OpenAI Codex CLI vs Claude Code: A Practical Harness Comparison for Real Repos

11 min read

Terminal coding agents are suddenly everywhere, and they all promise the same thing: “Point me at a repo and I will fix it.”

I have been using these tools on real repos: the ones with half-finished refactors, flaky tests, questionable scripts, and a README that lies to you. In that world, the model matters, but the harness matters more.

By harness I mean the boring, high-leverage details around the model: how the tool reads code, runs commands, asks for confirmation, handles secrets, and integrates with your workflow. Those choices determine whether you can trust it on a real codebase, not a demo project.

This post compares OpenAI Codex CLI and Claude Code through that lens. Claude Code is not open-source in the same way as Codex CLI (and its GitHub repo does not currently list an open-source license), so where I cannot verify internals I say so and stick to what is documented. (I am writing this in January 2026.) https://github.com/anthropics/claude-code

TL;DR (the take people actually want)

What each tool is (one paragraph each)

Codex CLI is OpenAI’s open-source terminal agent for coding, built for an agentic workflow with tool calls, diffs, and configurable approval modes. It supports MCP for extending context and tool access. Source and docs: https://github.com/openai/codex and https://developers.openai.com/codex/cli.

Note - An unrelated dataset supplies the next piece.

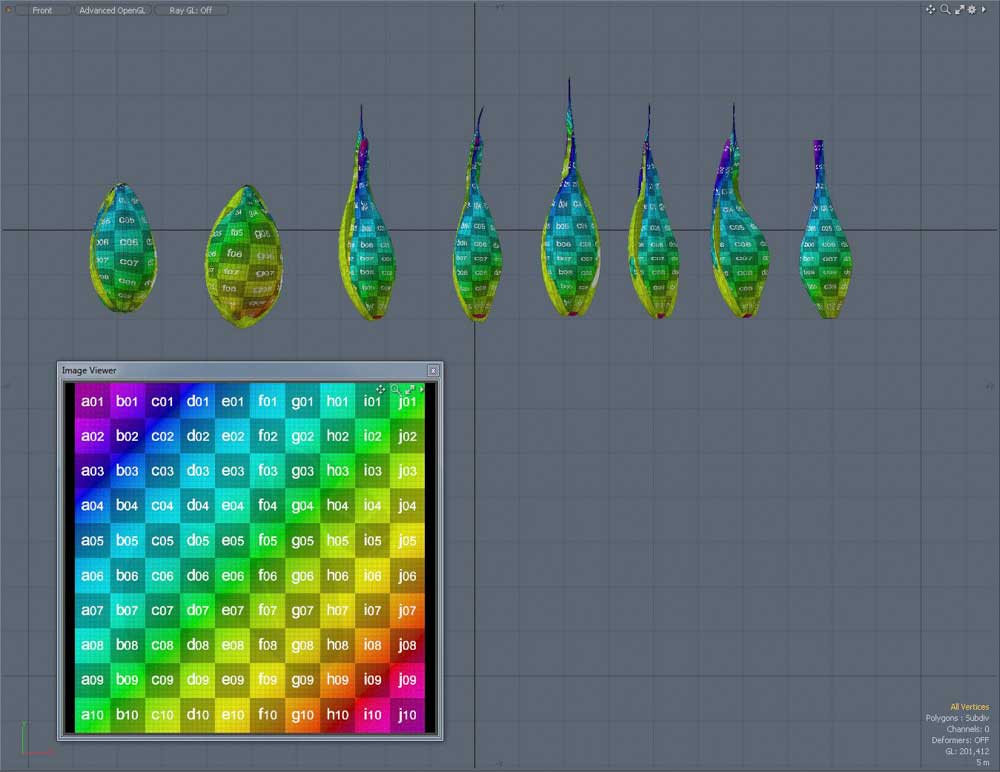Click the arrow icon beside the viewport gear
Image resolution: width=1000 pixels, height=772 pixels.
tap(984, 9)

Claude Code is Anthropic’s coding agent experience that runs in your terminal and IDE, optimized for navigating and editing repos with human approvals. It includes an integrations story and a GitHub workflow. Docs and repo: https://www.anthropic.com/claude-code and https://github.com/anthropics/claude-code.

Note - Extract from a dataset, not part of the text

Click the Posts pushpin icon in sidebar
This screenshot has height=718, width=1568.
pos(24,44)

What the harness decides for you

When these tools feel “good”, it is usually because the harness is doing a bunch of invisible work for you. When they feel dangerous, it is also the harness.

In my day-to-day use, these are the decisions that matter most:

  1. What it can execute and when it asks me first.
  2. What it can read and how it chooses what to ingest.
  3. What I can extend without gluing together fragile scripts.
  4. What I can audit after the fact when something looks off.

Codex CLI vs Claude Code: the practical comparison

1) Sandboxing and permissions

The first time an agent offers to run a script, you realize why sandboxing is not optional.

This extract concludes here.